The CI testing bots triggered the following splat:

[  718.203054] BUG: KASAN: use-after-free in free_irq_cpu_rmap+0x53/0x80
[  718.206349] Read of size 4 at addr ffff8881bd127e00 by task sh/20834
[  718.212852] CPU: 28 PID: 20834 Comm: sh Kdump: loaded Tainted: G S      W IOE     5.17.0-rc8_nextqueue-devqueue-02643-g23f3121aca93 #1
[  718.219695] Hardware name: Intel Corporation S2600WFT/S2600WFT, BIOS SE5C620.86B.02.01.0012.070720200218 07/07/2020
[  718.223418] Call Trace:
[  718.227139]
[  718.230783]  dump_stack_lvl+0x33/0x42
[  718.234431]  print_address_description.constprop.9+0x21/0x170
[  718.238177]  ? free_irq_cpu_rmap+0x53/0x80
[  718.241885]  ? free_irq_cpu_rmap+0x53/0x80
[  718.245539]  kasan_report.cold.18+0x7f/0x11b
[  718.249197]  ? free_irq_cpu_rmap+0x53/0x80
[  718.252852]  free_irq_cpu_rmap+0x53/0x80
[  718.256471]  ice_free_cpu_rx_rmap.part.11+0x37/0x50 [ice]
[  718.260174]  ice_remove_arfs+0x5f/0x70 [ice]
[  718.263810]  ice_rebuild_arfs+0x3b/0x70 [ice]
[  718.267419]  ice_rebuild+0x39c/0xb60 [ice]
[  718.270974]  ? asm_sysvec_apic_timer_interrupt+0x12/0x20
[  718.274472]  ? ice_init_phy_user_cfg+0x360/0x360 [ice]
[  718.278033]  ? delay_tsc+0x4a/0xb0
[  718.281513]  ? preempt_count_sub+0x14/0xc0
[  718.284984]  ? delay_tsc+0x8f/0xb0
[  718.288463]  ice_do_reset+0x92/0xf0 [ice]
[  718.292014]  ice_pci_err_resume+0x91/0xf0 [ice]
[  718.295561]  pci_reset_function+0x53/0x80
<...>
[  718.393035] Allocated by task 690:
[  718.433497] Freed by task 20834:
[  718.495688] Last potentially related work creation:
[  718.568966] The buggy address belongs to the object at ffff8881bd127e00
                which belongs to the cache kmalloc-96 of size 96
[  718.574085] The buggy address is located 0 bytes inside of
                96-byte region [ffff8881bd127e00, ffff8881bd127e60)
[  718.579265] The buggy address belongs to the page:
[  718.598905] Memory state around the buggy address:
[  718.601809]  ffff8881bd127d00: fa fb fb fb fb fb fb fb fb fb fb fb fc fc fc fc
[  718.604796]  ffff8881bd127d80: 00 00 00 00 00 00 00 00 00 00 fc fc fc fc fc fc
[  718.607794] >ffff8881bd127e00: fa fb fb fb fb fb fb fb fb fb fb fb fc fc fc fc
[  718.610811]                    ^
[  718.613819]  ffff8881bd127e80: 00 00 00 00 00 00 00 00 00 00 00 00 fc fc fc fc
[  718.617107]  ffff8881bd127f00: fa fb fb fb fb fb fb fb fb fb fb fb fc fc fc fc

This is due to that free_irq_cpu_rmap() is always being called
*after* (devm_)free_irq() and thus it tries to work with IRQ descs
already freed.

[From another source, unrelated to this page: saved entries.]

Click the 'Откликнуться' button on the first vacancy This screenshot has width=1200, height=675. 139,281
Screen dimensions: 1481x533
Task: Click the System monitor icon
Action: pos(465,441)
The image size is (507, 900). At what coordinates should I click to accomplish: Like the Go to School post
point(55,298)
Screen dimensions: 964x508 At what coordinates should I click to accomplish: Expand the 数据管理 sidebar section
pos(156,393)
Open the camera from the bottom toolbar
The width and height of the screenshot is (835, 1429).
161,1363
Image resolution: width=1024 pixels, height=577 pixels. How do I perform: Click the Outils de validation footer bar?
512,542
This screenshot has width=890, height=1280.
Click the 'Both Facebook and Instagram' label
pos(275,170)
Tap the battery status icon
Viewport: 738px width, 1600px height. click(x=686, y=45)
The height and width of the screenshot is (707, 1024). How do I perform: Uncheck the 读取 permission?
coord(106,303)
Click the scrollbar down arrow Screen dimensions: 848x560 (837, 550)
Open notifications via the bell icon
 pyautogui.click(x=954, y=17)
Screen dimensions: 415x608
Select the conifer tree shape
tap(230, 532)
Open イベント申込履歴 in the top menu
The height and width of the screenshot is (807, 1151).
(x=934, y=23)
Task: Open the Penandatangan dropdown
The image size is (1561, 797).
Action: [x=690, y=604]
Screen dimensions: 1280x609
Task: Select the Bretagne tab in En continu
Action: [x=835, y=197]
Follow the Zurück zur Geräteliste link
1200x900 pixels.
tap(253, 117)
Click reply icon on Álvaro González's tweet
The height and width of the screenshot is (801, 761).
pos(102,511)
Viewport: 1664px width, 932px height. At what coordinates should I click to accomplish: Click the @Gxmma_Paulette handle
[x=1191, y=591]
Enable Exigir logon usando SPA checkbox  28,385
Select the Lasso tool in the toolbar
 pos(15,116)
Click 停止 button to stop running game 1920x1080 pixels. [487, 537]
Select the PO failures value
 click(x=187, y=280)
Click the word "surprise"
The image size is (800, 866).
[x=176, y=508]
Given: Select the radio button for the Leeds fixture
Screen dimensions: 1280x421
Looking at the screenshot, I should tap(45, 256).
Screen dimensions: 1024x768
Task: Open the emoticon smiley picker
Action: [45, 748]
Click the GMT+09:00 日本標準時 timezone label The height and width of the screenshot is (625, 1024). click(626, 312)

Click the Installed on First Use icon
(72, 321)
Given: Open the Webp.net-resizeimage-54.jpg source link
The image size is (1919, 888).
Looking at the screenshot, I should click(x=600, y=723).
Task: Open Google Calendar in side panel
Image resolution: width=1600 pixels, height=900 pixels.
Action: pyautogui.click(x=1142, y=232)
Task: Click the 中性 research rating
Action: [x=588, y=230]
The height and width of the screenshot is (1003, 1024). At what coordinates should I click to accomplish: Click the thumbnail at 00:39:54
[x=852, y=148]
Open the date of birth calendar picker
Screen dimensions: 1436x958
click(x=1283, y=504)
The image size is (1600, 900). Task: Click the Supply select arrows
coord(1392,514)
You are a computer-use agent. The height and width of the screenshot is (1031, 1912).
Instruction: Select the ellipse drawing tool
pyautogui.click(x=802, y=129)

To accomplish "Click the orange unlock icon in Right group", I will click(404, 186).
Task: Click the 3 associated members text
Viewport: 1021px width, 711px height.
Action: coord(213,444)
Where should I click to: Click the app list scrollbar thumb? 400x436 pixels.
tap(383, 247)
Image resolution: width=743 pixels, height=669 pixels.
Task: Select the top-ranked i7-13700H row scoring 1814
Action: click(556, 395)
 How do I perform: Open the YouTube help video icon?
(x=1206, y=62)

For example, on device reset the driver frees the
rmap right before allocating a new one (the splat above).
Make rmap creation and freeing function symmetrical with
{request,free}_irq() calls i.e. do that on ifup/ifdown instead
of device probe/remove/resume. These operations can be performed
independently from the actual device aRFS configuration.
Also, make sure ice_vsi_free_irq() clears IRQ affinity notifiers
only when aRFS is disabled -- otherwise, CPU rmap sets and clears
its own and they must not be touched manually.